What to do => Output every entry below exactly as it is written.

Dataset records =>
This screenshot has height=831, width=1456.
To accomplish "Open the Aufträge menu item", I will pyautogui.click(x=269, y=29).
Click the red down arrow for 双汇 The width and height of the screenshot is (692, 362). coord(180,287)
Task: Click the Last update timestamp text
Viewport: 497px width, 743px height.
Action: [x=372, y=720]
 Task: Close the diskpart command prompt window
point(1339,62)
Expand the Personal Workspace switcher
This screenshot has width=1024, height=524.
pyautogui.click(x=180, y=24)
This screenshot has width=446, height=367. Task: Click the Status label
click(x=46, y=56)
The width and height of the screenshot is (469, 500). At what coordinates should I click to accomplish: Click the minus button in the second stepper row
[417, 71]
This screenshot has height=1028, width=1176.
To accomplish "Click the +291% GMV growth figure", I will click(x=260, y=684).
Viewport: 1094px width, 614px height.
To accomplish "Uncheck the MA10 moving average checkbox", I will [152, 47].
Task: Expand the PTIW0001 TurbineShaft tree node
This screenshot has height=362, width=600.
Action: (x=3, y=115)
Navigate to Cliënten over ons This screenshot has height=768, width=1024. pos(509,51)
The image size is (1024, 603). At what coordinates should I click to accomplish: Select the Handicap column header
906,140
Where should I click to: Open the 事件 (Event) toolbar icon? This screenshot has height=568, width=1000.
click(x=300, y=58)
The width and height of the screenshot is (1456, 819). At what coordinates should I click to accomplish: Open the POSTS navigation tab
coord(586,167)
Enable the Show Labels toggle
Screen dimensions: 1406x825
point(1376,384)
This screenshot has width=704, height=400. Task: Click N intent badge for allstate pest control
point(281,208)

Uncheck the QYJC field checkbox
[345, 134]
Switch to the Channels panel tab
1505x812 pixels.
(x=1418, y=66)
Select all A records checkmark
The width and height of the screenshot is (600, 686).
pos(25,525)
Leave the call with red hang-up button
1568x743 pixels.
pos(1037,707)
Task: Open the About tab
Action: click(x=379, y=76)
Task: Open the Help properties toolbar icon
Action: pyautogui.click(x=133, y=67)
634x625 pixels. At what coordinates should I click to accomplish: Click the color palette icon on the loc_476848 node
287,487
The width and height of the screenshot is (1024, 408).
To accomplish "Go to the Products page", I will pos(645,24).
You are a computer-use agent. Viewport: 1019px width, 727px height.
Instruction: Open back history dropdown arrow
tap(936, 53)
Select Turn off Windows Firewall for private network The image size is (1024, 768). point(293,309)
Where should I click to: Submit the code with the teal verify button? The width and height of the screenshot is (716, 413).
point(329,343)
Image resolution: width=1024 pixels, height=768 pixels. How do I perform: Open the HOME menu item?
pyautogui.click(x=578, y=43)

Task response =>
This screenshot has height=831, width=1456.
To accomplish "Open the Aufträge menu item", I will pyautogui.click(x=269, y=29).
Click the red down arrow for 双汇 The width and height of the screenshot is (692, 362). coord(180,287)
Task: Click the Last update timestamp text
Viewport: 497px width, 743px height.
Action: [x=372, y=720]
 Task: Close the diskpart command prompt window
point(1339,62)
Expand the Personal Workspace switcher
This screenshot has width=1024, height=524.
pyautogui.click(x=180, y=24)
This screenshot has width=446, height=367. Task: Click the Status label
click(x=46, y=56)
The width and height of the screenshot is (469, 500). At what coordinates should I click to accomplish: Click the minus button in the second stepper row
[417, 71]
This screenshot has height=1028, width=1176.
To accomplish "Click the +291% GMV growth figure", I will click(x=260, y=684).
Viewport: 1094px width, 614px height.
To accomplish "Uncheck the MA10 moving average checkbox", I will [152, 47].
Task: Expand the PTIW0001 TurbineShaft tree node
This screenshot has height=362, width=600.
Action: (x=3, y=115)
Navigate to Cliënten over ons This screenshot has height=768, width=1024. pos(509,51)
The image size is (1024, 603). At what coordinates should I click to accomplish: Select the Handicap column header
906,140
Where should I click to: Open the 事件 (Event) toolbar icon? This screenshot has height=568, width=1000.
click(x=300, y=58)
The width and height of the screenshot is (1456, 819). At what coordinates should I click to accomplish: Open the POSTS navigation tab
coord(586,167)
Enable the Show Labels toggle
Screen dimensions: 1406x825
point(1376,384)
This screenshot has width=704, height=400. Task: Click N intent badge for allstate pest control
point(281,208)

Uncheck the QYJC field checkbox
[345, 134]
Switch to the Channels panel tab
1505x812 pixels.
(x=1418, y=66)
Select all A records checkmark
The width and height of the screenshot is (600, 686).
pos(25,525)
Leave the call with red hang-up button
1568x743 pixels.
pos(1037,707)
Task: Open the About tab
Action: click(x=379, y=76)
Task: Open the Help properties toolbar icon
Action: pyautogui.click(x=133, y=67)
634x625 pixels. At what coordinates should I click to accomplish: Click the color palette icon on the loc_476848 node
287,487
The width and height of the screenshot is (1024, 408).
To accomplish "Go to the Products page", I will pos(645,24).
You are a computer-use agent. Viewport: 1019px width, 727px height.
Instruction: Open back history dropdown arrow
tap(936, 53)
Select Turn off Windows Firewall for private network The image size is (1024, 768). point(293,309)
Where should I click to: Submit the code with the teal verify button? The width and height of the screenshot is (716, 413).
point(329,343)
Image resolution: width=1024 pixels, height=768 pixels. How do I perform: Open the HOME menu item?
pyautogui.click(x=578, y=43)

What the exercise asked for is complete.